Last Saturday was a gorgeous day, unseasonally warm for early April and we drove up to Dunkeld again. After having lunch at Palmerston’s and having a poke around a wee antiques shop and an unexpected church jumble sale – where I bought a big bag of tapestry wool (when will you use it? said Jack) and some cute wee individual Pyrex dishes, we set off for a walk around the outskirts of the town. So we walked through the gateway below which is at the beginning of a long driveway leading to a hotel in beautiful surroundings.
As you near the hotel they have a boat planter full of spring flowers and an ‘angler’ catching a wooden fish.
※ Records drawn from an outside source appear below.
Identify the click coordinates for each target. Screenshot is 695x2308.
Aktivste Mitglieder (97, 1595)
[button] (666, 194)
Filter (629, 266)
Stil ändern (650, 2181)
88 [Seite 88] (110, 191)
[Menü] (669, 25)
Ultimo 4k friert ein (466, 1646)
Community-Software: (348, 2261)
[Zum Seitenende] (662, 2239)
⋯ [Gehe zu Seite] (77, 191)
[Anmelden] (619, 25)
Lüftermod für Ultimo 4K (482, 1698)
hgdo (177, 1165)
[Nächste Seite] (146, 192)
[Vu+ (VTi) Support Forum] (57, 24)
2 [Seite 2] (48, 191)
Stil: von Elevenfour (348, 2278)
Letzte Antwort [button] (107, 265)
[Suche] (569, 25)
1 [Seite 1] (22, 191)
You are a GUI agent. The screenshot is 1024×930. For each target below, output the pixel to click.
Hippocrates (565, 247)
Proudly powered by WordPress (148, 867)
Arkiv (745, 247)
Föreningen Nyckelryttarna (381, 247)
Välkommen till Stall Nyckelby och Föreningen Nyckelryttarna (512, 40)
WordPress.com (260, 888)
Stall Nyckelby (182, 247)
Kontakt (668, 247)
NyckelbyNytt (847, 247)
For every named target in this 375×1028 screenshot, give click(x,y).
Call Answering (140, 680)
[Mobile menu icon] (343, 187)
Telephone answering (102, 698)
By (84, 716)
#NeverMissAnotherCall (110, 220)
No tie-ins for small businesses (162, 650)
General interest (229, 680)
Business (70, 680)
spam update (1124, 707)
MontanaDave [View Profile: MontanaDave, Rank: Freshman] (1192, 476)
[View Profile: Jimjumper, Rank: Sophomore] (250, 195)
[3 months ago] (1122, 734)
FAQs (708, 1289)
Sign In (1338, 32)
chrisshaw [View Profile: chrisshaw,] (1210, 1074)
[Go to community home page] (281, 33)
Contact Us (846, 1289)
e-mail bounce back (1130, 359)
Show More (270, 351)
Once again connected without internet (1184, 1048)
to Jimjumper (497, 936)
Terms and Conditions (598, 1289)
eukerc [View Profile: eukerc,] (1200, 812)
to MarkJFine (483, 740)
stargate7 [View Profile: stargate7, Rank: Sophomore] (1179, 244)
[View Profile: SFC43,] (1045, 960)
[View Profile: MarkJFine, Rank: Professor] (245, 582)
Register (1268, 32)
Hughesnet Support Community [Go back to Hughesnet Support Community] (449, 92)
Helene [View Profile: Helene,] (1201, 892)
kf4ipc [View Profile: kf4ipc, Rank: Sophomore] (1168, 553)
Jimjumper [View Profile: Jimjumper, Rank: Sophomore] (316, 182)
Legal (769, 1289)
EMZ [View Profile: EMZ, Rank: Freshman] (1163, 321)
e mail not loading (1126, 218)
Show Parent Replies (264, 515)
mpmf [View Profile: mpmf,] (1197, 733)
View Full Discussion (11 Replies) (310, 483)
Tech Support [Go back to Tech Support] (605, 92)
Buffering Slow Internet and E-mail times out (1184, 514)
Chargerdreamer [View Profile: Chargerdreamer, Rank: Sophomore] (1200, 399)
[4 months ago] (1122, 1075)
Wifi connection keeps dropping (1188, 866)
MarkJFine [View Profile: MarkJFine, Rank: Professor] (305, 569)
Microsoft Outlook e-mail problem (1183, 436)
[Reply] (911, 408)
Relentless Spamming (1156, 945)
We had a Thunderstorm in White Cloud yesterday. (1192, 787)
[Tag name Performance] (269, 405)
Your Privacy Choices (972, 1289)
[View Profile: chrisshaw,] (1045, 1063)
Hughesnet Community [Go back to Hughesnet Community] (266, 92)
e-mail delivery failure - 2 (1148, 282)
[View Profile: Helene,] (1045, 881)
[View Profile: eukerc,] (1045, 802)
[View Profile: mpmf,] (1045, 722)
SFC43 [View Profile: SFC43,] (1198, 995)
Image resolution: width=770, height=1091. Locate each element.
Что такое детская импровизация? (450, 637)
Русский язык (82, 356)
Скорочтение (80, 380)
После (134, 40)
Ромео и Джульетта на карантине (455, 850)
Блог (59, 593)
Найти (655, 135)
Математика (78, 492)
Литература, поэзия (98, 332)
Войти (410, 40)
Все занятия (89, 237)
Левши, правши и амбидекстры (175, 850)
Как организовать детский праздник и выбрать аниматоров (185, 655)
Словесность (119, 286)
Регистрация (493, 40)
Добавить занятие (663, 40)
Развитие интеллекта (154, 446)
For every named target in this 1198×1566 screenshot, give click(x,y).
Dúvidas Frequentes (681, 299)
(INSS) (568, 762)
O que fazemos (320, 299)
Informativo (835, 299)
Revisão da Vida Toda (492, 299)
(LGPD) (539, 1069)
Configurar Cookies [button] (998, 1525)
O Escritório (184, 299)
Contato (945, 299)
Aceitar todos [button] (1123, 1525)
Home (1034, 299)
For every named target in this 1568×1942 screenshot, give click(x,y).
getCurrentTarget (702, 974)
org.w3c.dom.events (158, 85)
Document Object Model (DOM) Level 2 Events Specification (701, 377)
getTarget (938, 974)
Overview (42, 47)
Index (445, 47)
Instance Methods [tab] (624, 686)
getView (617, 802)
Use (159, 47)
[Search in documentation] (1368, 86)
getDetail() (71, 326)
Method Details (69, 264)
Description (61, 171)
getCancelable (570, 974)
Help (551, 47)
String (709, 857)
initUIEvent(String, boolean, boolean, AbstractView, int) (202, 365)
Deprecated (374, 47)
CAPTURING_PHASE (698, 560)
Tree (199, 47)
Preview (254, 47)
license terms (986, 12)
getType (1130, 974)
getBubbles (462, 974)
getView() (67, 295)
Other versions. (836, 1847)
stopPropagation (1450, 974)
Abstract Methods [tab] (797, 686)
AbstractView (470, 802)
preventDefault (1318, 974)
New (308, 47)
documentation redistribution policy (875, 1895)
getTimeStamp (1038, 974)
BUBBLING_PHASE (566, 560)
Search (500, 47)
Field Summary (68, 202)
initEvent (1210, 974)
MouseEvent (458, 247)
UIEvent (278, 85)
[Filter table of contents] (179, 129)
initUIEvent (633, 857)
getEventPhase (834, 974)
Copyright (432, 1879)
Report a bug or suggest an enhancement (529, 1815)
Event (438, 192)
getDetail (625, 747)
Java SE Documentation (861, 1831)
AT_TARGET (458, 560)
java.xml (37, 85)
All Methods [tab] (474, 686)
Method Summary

Perthshire or Perth and Kinross as I think the county is called now (why do they have to keep changing names?) is well known for beautiful trees and some of the ones around here are quite historic. As you can see from the ‘hills’ of earth on the bottom left hand of the photo the moles have been hard at work!
As the walk goes uphill towards the end you end up quite high above the River Tay.
It looked really placid from a distance but when you are close up it’s really fast flowing.
This is a circular walk and it leads you back into the centre of Dunkeld, straight to the cathedral, you can see images of it here.
Beatrix Potter visited Dunkeld and the neighbouring village of Birnam every summer with her parents for years and was inspired to write some of her stories here. She also took up the study of fungi and painted beautiful specimens she had collected, unfortunately as a woman she wasn’t taken seriously by the men in charge of such sciences. There is a Beatrix Potter Exhibition and Garden at the Birnam Arts and Conference Centre which displays some of her botanical drawings. Birnam and Dunkeld more or less run into each other but are separated by the river.
There’s also the nearby Birnam Oak which is all that is left of the Birnam Wood of Shakespeare’s Macbeth fame, but I’ll save that for another post.